● **Work request**:
Write out every entry exactly; the pictures do not belong in the copy.

● **Stored records**:
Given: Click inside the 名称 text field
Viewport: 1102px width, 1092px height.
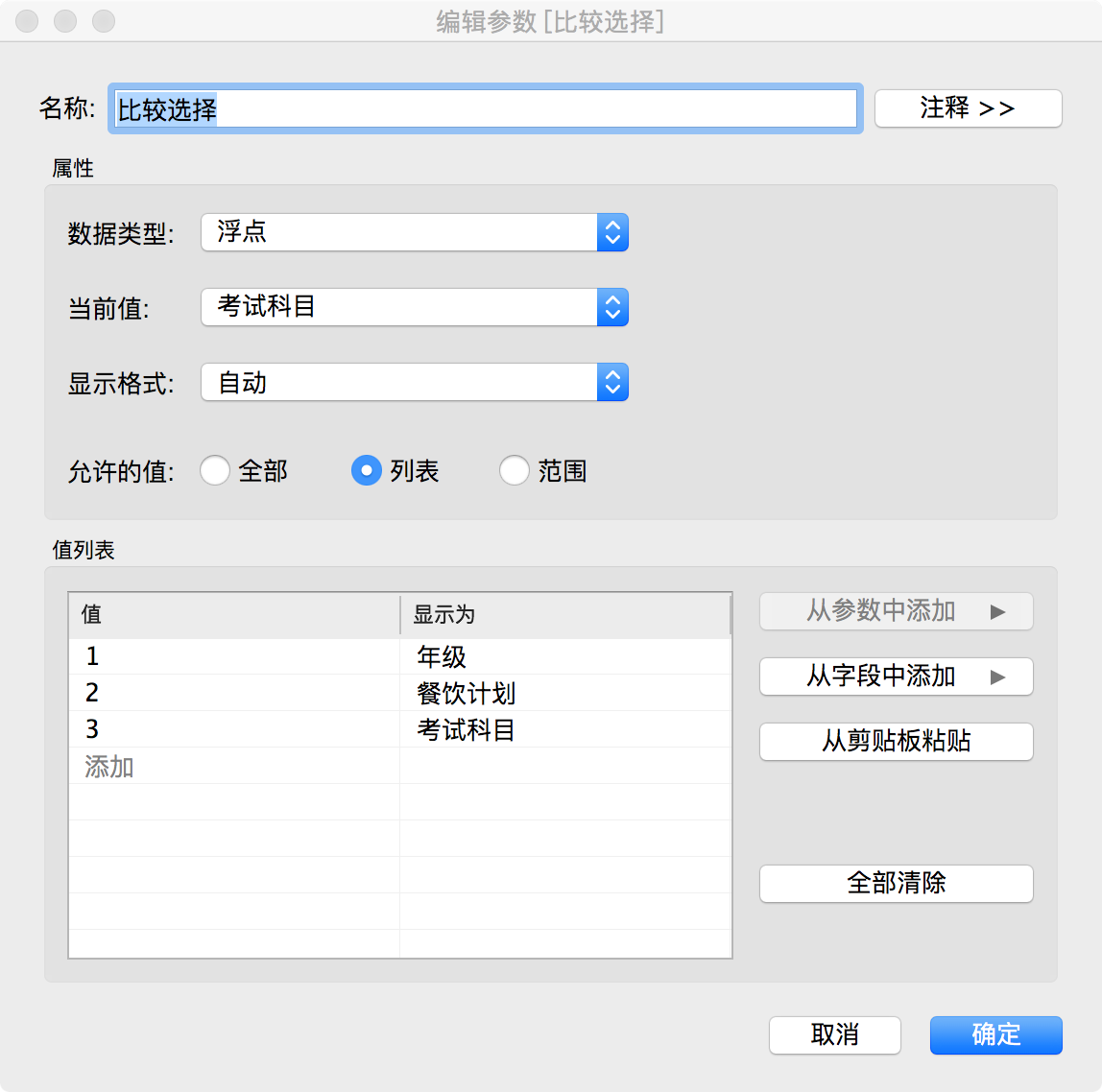Looking at the screenshot, I should (x=480, y=108).
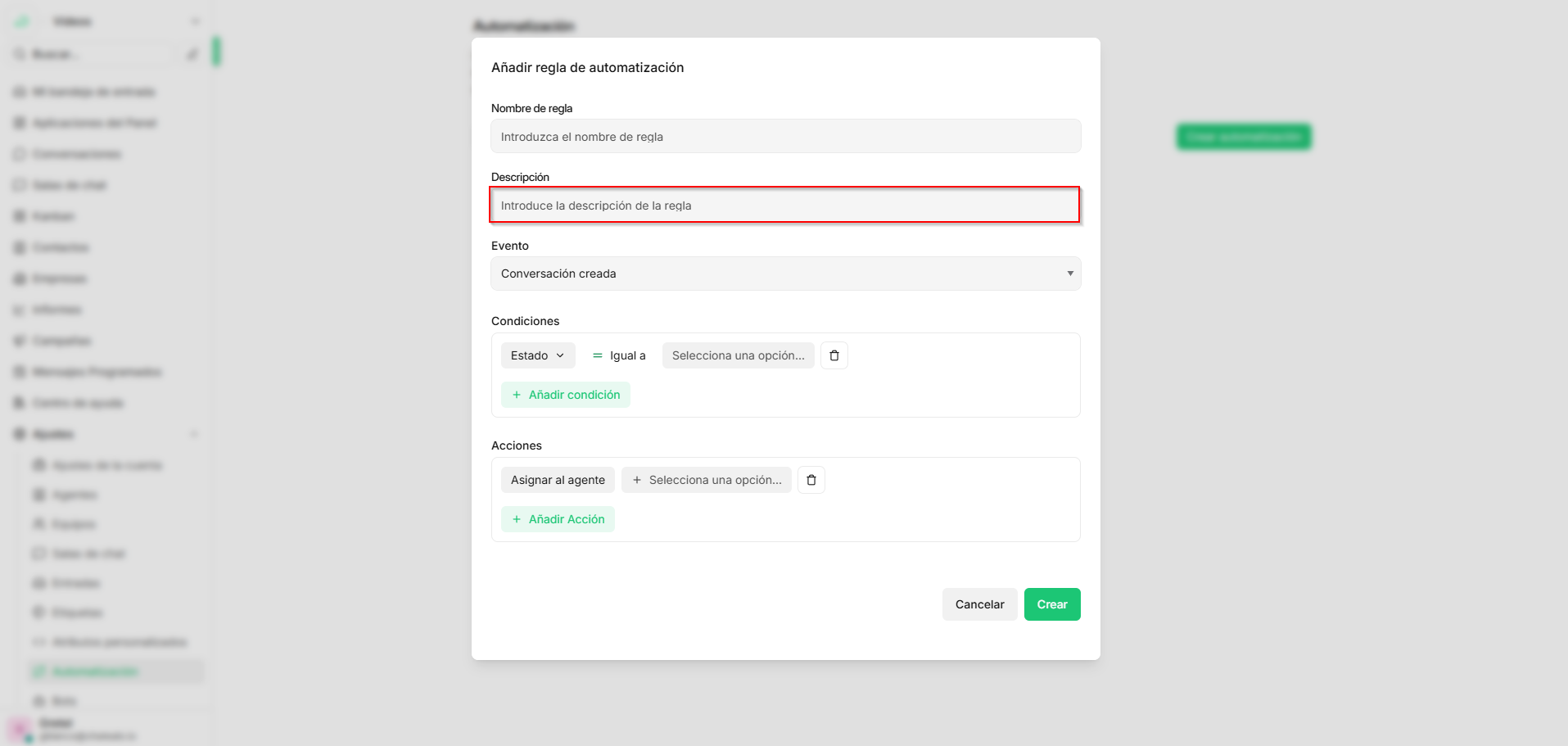Click the plus icon in the action option selector

(x=637, y=480)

● **Final answer**:
Given: Click inside the 名称 text field
Viewport: 1102px width, 1092px height.
Looking at the screenshot, I should (x=480, y=108).
Click the plus icon in the action option selector

(x=637, y=480)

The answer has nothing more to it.